-- Records provided --

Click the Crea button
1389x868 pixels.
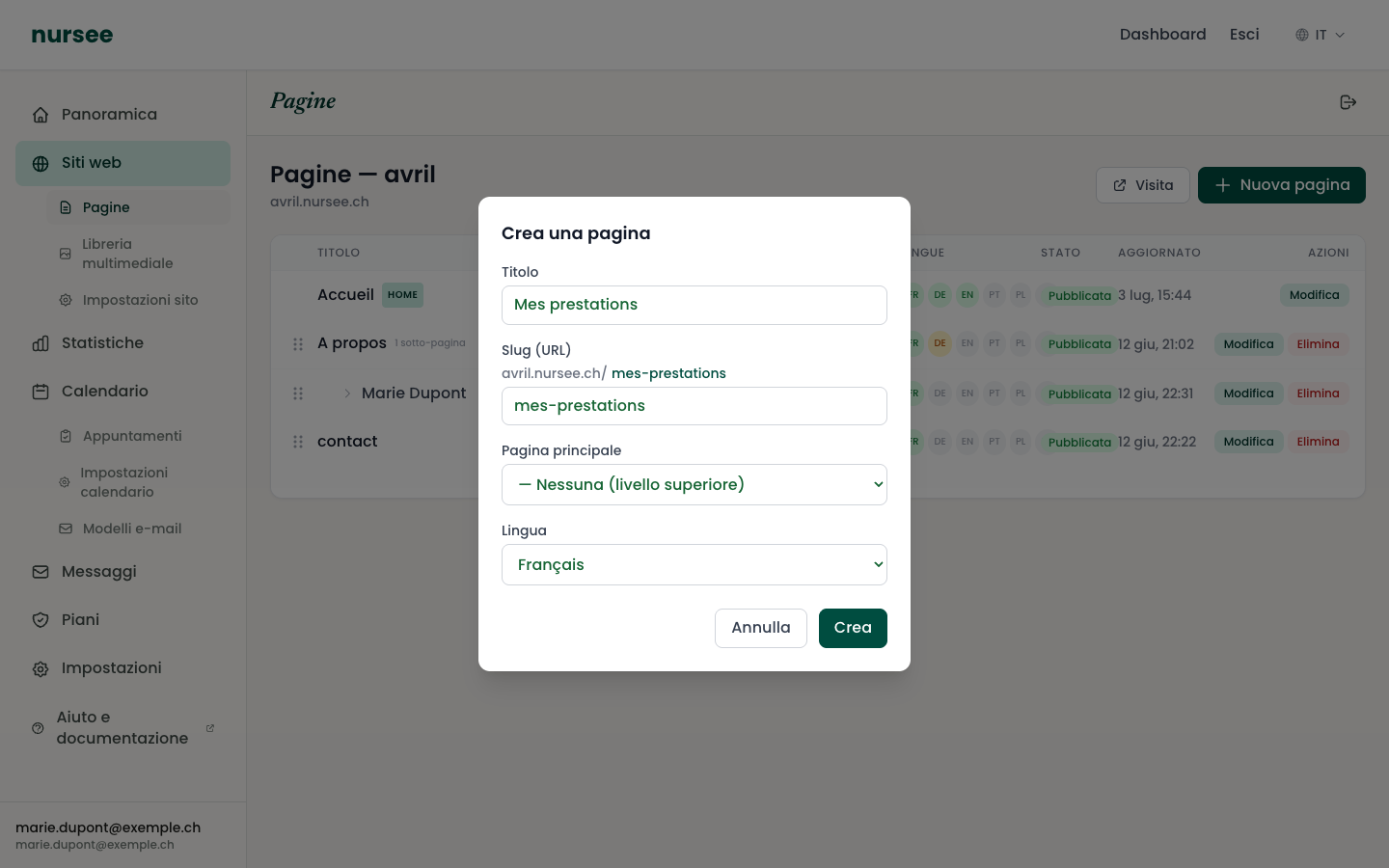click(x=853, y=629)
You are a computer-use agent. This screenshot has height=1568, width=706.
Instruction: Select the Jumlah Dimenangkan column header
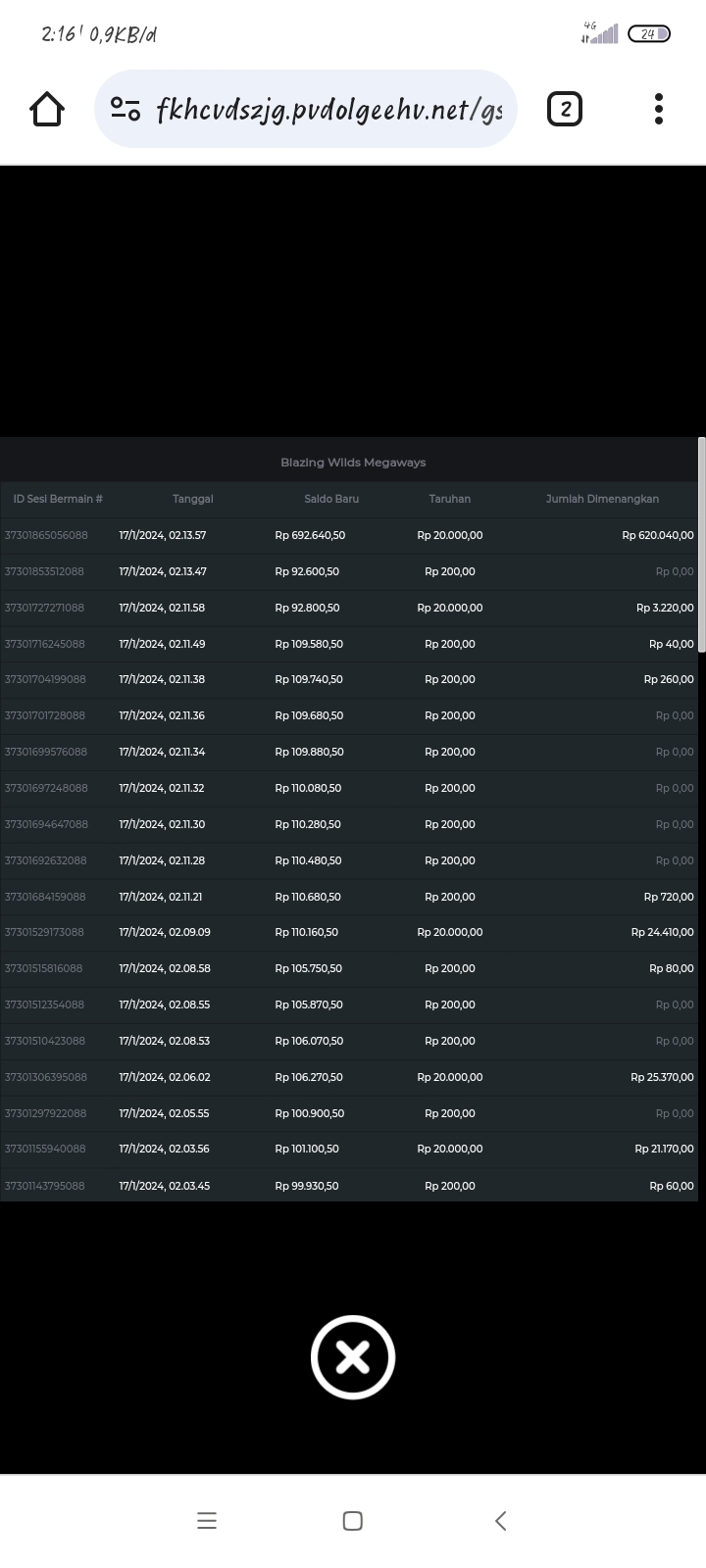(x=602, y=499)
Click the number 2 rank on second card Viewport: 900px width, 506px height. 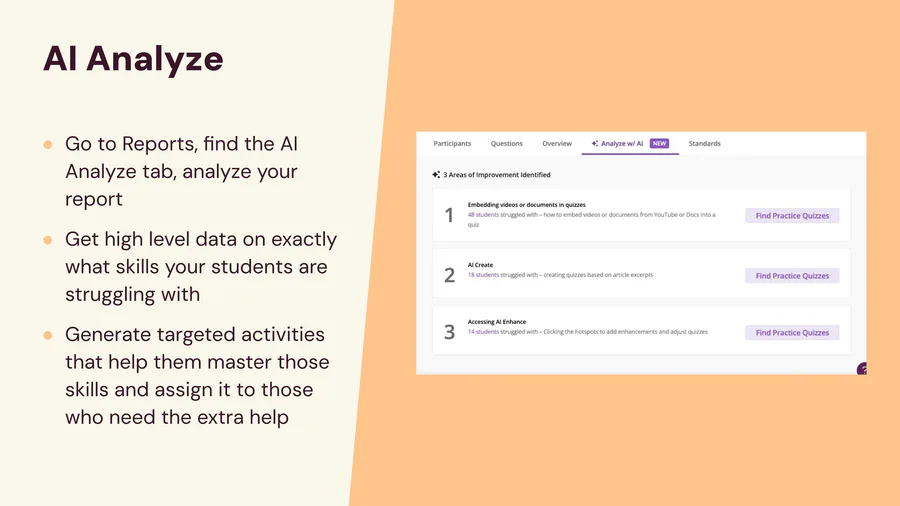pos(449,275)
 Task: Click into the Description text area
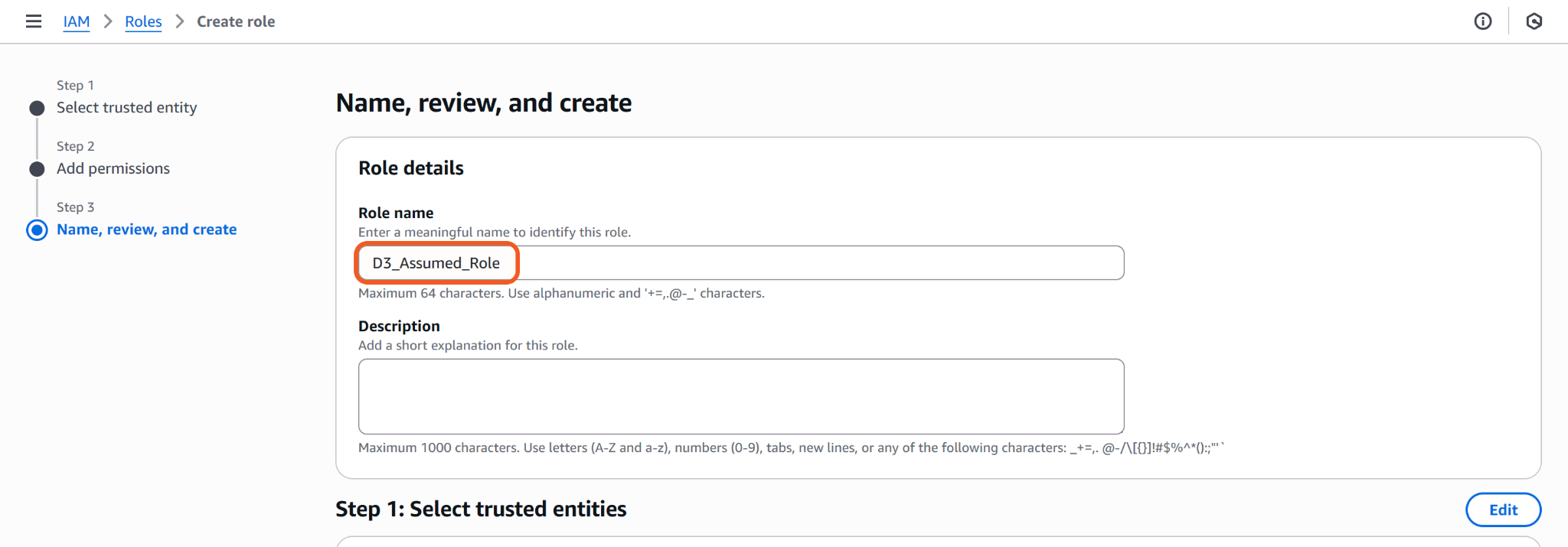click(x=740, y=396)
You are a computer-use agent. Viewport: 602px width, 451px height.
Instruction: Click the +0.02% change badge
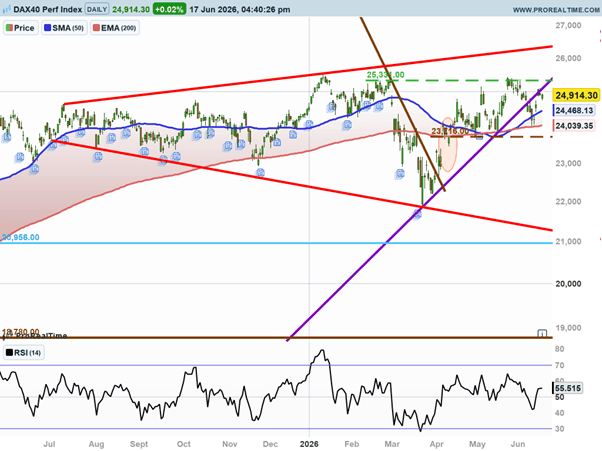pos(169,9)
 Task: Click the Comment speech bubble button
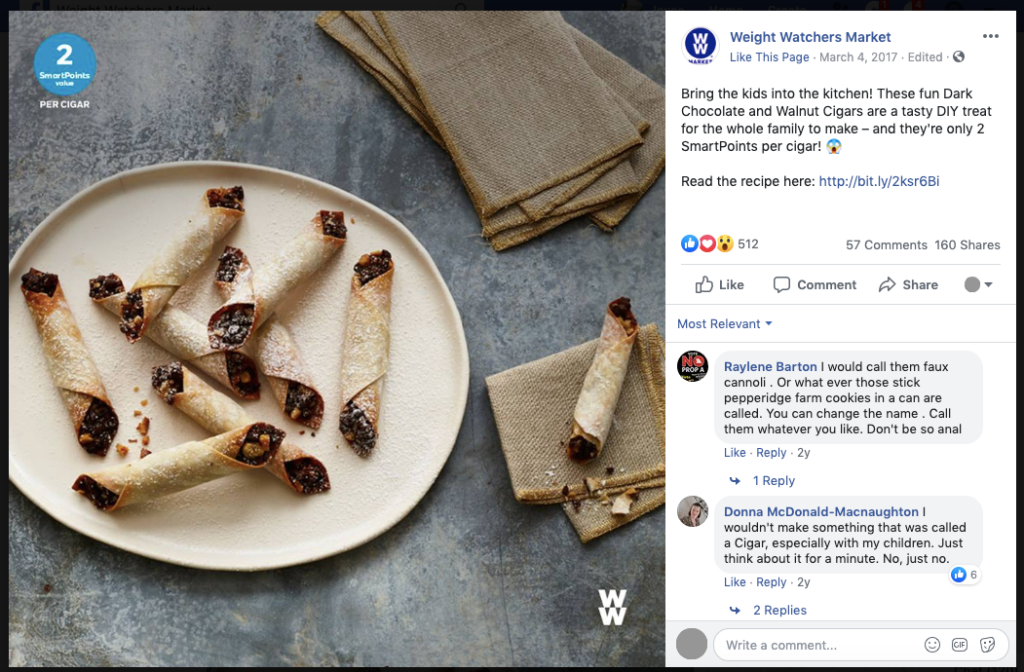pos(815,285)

-- Problem details --
Write out, word for word, the line containing "You are a computer-use agent. Viewport: 602px" and each line after it to the end of the data, and nothing more. Drop the pictures.

-- Output of the task --
You are a computer-use agent. Viewport: 602px width, 451px height.
Instruction: Click the +0.02% change badge
pos(169,9)
 Task: Click the Comment speech bubble button
pos(815,285)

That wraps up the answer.